如何记录每次写入的交易 ID?
解读
国内面试官问“交易 ID”时,往往把 CouchDB 的“写操作”类比为金融或电商场景里的“交易”,本质是想确认两点:
- 你能否在最终一致、无全局锁的分布式环境里,给每一次写请求一个业务层面唯一、可回溯、可审计的标识;
- 你能否保证该标识在离线→同步→冲突解决全链路不丢失、不重复,且对客户端透明。
如果仅回答“用 _id 就行”会被认为太浅;若直接搬关系型数据库的 Sequence 或全局事务号,又会被质疑“不懂 CouchDB 模型”。因此必须结合文档版本机制 + 本地序列 + 复制冲突策略给出可落地的“中国式”方案。
知识点
- _id 与 _rev 语义:_id 是文档唯一键,_rev 是 MVCC 版本号,二者共同构成一次“写”的物理标识,但都不等同于业务交易 ID。
- update_handler:CouchDB 内置的服务器端钩子,可在写入前注入自定义逻辑,原子性由 Erlang 层保证,避免客户端“读-改-写”竞争。
- _local 文档:以 _local/ 开头的特殊文档不会复制,可用来存放节点级自增序列,实现“本地有序、全局唯一”的雪花号段。
- cradle、nano、erlang couchbeam 等国内常用驱动均支持自定义请求头,可在 HTTP 层携带 X-Tx-ID,供 Nginx 日志、网关链路追踪。

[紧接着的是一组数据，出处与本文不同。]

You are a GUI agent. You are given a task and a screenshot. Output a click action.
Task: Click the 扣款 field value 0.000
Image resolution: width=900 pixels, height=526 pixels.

- 国内等保 2.0 与金融行业规范要求“写操作留痕”,因此交易 ID 必须落盘到文档内部并建立视图索引,以便后续审计报表快速检索。
答案
生产级做法分三层:
- 业务层序列:每个节点维护一份 _local/seq 文档,存放“当前号段最大值”,号段长度 1000~10000,由运维脚本定期扩容;写入时由 update_handler 把“节点编号 + 号段值”组合成 64 位雪花 ID,原子加一后回填到文档 tx_id 字段。
- 视图索引:设计视图
function (doc) { if (doc.tx_id) emit(doc.tx_id, {_id: doc._id, _rev: doc._rev}); }
国内审计系统可直接通过/{db}/_design/audit/_view/tx?key="雪花ID"在百毫秒级定位原始记录。 - 复制冲突兜底:若出现冲突,冲突文档的 tx_id 不会重复(雪花 ID 已全局唯一),在业务合并函数里保留 tx_id 数组,供后台对账系统追溯。
一句话总结:用 _local 号段 + update_handler 雪花算法生成 tx_id,落盘到文档并建视图,既满足 CouchDB 分布式语义,又符合国内审计合规要求。
拓展思考
- 如果业务要求同一笔交易修改多文档,可把 tx_id 作为批量写入的公共字段,再设计“主档-子档”模式:主档带状态机,子档通过 tx_id 关联,冲突解决时以主档状态为准,子档重放补偿。
- 在跨省多活场景,可给每个机房分配奇偶号段,通过 _local/seq 的步长=2 做号段隔离,避免机房级网络隔离时雪花重复。
- 国内部分银行采用CouchDB + Kafka 架构,写入后由 update_handler 把 tx_id 推送到 Kafka 统一对账,此时需幂等 Producer,并在 Kafka 消息 key 里携带 tx_id,实现“DB-消息”双向可追踪。